A few years back, I helped supervise a project to create a comprehensive software package for presidential nominees to use to fill out all the disclosure and conflict-of-interest forms. The American software company doing the work could not complete it, and the only place we could go to get it done well and on time was Mumbai. The software engineers there did a great job — and ended up knowing more about the intricacies of the American executive branch nomination and confirmation process than most scholars who teach about it.

It is one thing — and plenty significant — when the jobs going overseas are call centers for airlines or hotels, or billing departments for credit card companies. But when top computer jobs, accounting jobs and medical jobs join them, it will be even more significant politically and economically. And Blinder estimates it could end up being 30 million to 40 million jobs going offshore.

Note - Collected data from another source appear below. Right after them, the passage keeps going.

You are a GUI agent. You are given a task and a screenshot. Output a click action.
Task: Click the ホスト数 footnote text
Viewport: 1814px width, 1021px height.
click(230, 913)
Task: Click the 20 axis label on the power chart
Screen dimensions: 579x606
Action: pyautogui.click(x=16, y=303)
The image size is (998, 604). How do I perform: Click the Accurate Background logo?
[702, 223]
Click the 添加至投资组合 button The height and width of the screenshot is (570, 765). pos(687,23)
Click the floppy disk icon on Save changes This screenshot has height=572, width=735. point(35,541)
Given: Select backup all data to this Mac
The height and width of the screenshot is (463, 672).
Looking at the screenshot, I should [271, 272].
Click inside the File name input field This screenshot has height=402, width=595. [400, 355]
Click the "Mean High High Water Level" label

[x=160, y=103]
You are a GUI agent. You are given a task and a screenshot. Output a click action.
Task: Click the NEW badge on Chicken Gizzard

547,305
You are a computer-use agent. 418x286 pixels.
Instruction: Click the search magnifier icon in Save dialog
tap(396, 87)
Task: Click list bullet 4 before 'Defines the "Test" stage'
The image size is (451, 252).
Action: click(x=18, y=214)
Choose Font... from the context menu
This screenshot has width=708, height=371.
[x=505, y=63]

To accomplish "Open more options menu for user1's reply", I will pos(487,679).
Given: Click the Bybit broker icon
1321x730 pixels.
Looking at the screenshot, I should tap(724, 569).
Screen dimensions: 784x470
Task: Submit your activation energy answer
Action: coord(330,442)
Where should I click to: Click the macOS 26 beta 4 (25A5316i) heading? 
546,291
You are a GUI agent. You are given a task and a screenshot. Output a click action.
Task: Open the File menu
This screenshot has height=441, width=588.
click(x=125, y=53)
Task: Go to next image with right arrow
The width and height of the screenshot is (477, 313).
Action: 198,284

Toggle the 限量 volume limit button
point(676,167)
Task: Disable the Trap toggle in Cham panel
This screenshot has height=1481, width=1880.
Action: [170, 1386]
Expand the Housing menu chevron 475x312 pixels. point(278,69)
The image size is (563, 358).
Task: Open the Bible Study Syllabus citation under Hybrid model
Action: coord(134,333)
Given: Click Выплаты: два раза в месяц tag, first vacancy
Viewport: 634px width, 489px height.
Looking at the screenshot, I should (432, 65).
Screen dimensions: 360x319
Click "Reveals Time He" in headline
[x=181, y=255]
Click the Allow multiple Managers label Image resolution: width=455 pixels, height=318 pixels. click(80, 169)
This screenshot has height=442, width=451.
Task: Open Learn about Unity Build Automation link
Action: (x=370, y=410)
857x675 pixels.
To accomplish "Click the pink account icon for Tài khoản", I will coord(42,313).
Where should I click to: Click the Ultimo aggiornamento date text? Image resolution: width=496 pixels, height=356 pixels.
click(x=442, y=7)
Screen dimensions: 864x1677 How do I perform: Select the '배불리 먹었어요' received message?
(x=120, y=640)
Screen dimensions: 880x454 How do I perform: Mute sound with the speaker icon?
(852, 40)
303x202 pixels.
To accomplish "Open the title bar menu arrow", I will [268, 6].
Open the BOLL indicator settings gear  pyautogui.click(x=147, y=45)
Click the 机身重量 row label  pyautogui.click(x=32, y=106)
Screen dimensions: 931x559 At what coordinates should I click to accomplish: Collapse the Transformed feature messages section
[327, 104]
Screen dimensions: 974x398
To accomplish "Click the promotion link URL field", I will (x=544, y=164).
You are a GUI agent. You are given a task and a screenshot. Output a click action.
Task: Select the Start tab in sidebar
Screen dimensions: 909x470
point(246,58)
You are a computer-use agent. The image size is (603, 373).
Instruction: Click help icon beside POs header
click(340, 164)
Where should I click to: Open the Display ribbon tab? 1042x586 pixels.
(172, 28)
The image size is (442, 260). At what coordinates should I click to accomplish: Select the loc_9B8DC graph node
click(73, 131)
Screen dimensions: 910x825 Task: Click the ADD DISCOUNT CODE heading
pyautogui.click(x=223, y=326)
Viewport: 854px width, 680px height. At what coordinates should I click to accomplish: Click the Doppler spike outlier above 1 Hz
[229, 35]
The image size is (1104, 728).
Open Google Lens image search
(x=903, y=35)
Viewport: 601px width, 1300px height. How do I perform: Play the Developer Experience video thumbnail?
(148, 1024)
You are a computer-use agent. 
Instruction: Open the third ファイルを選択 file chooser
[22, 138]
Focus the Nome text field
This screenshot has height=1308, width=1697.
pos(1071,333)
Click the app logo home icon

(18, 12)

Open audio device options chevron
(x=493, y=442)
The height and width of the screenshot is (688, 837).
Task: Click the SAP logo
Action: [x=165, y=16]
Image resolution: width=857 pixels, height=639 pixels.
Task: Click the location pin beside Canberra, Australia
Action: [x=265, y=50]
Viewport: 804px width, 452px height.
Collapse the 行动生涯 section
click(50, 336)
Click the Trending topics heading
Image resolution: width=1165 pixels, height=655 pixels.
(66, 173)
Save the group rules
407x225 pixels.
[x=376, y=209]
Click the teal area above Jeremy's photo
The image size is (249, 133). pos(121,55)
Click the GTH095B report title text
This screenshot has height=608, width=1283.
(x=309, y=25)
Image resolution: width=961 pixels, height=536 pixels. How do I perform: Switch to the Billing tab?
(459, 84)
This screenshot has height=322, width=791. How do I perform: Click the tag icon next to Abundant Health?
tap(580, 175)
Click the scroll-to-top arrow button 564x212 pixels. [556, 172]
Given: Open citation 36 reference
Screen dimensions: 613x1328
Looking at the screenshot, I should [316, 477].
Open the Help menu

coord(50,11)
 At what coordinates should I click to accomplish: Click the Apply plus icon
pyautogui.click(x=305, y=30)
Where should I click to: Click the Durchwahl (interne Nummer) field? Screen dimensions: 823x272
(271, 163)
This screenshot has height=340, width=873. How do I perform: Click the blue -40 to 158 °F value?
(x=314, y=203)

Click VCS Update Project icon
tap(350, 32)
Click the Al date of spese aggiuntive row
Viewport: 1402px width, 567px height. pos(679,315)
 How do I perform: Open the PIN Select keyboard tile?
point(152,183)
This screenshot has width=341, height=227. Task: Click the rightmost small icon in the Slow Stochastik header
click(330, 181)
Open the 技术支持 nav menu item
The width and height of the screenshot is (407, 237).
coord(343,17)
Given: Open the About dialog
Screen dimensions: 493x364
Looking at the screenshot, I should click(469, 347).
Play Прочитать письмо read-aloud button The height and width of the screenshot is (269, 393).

The American social contract for professionals has included the following provisions: Get a good education, learn special skills, do good work, and you will be rewarded with the American dream — a good job, a house, a nice car, good health insurance for the family and a good pension down the road. What happens if 10 million or 15 million of these professionals find, after they have done their part, that the social contract is broken? It will not be pretty.

Blinder notes that not all jobs can be outsourced or offshored; tax returns can but on-site auditing cannot; architecture can but building cannot. So a part of the answer is making sure our educational system is up to the task of training people for the jobs that can and will be done here. But there is much more to be done, and Congress needs to put a lot of focus on these tasks.

One part of it is to keep our edge in technology, through expanded basic research and math and science education. In this area, the Senate, under the bipartisan leadership of Lamar Alexander (R-Tenn.) and Jeff Bingaman (D-N.M.), among others, last week passed the America Competes Act, which adopted recommendations of a National Academy of Sciences task force that Alexander and Bingaman had asked to examine what America needs to do to keep its edge. The act authorized $60 billion over four years to double spending for physical sciences research, sharply expand the number of new and retrained math and science teachers, enhance scientific research grants and invest more in high-risk, high-payoff research. It is a strong start, but more is needed to enhance biomedical research, defense research and other R&D.

We also need to rethink in a basic way our health insurance and pension systems. It is clear that we can no longer afford to maintain indefinitely our jerry-built, employer-provided health system or our patchwork, individualized pension system that is rapidly moving away from any guarantees through defined benefits and toward the more fluid and uncertain defined contribution plans. If employers include the direct burdens of health benefits when they weigh the costs and benefits of keeping a job at home or offshoring it, a lot more jobs will be lost than if the health costs are distributed across the society.

Congress needs now to start considering alternative ways to provide health benefits, including plans like that of California and Massachusetts, and the option introduced recently by Sen. Ron Wyden (D-Ore.). And Congress needs to look at ways of making pensions more portable and more secure. It also is clear that the Social Security defined benefit safety net becomes even more important as worker insecurity grows.

Right now, the Iraq War and assorted scandals are preoccupying Congress and soaking up most of the time and intellectual energy that could be channeled into these important problems. For the country and for their own sake, and to ensure a more enduring majority, the Democrats in Congress need to change all that, and soon.

Norman Ornstein is a resident scholar at the American Enterprise Institute.